Unfortunately, waiting carries risk. AI deployment is accelerating, and the gap between what organizations are deploying and what they can control is widening.
The alternative is to build capacity, which means investing in teams that understand both AI and formal methods, establishing internal standards for when debuggability is required, and partnering with vendors that prioritize verifiable systems over black-box convenience.
It also means changing how procurement and deployment decisions are made. When evaluating AI tools, the default questions focus on accuracy, speed, and cost. Debuggability adds a fourth dimension: Can we fix this if it breaks?
Reframing the Conversation
Most discussions of AI risk focus on external threats, such as adversarial attacks, data poisoning, or misuse by bad actors. These are legitimate concerns, but they distract from a more fundamental issue.

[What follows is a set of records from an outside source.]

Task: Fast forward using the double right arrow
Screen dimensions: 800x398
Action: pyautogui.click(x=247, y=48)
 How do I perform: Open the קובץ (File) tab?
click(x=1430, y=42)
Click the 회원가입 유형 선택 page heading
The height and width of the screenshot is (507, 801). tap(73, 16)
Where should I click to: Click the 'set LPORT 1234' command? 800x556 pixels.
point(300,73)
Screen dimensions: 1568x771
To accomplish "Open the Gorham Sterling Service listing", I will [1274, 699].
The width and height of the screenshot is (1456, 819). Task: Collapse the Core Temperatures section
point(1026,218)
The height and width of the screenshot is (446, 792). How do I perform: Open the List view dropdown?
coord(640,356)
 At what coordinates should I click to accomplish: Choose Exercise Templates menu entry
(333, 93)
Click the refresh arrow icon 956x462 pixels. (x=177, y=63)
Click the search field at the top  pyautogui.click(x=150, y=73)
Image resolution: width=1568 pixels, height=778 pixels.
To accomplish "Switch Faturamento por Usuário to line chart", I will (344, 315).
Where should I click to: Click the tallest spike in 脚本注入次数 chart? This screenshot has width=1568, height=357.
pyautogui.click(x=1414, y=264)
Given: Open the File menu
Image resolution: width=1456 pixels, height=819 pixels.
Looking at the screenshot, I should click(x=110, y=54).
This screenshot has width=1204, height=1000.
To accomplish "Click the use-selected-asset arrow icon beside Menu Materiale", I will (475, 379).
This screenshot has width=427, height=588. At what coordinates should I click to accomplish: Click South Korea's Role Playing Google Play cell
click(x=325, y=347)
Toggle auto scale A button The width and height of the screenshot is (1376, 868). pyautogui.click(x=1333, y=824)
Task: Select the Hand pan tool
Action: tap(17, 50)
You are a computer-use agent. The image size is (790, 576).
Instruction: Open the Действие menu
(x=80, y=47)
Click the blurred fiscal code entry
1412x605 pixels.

The primary risk for most organizations is not that someone will weaponize their AI. It’s the possibility that the AI will fail in ordinary operation, and the organization will lack the tools to respond effectively.
This is a governance problem, not a technology problem. And it requires leadership that understands the difference between explanation and control, between compliance and capability, and between probabilistic assurance and formal verification.
Somani’s argument is that the endgame for AI risk management is not better monitoring or more oversight. Instead, it’s building systems that can be debugged with the same rigor that safety-critical software demands today. Until that becomes standard practice, organizations are deploying systems they do not truly control.
For CEOs, the imperative is clear. The question is not whether AI will transform your industry. It already has. The question is whether your organization will have the capacity to govern it when it matters most.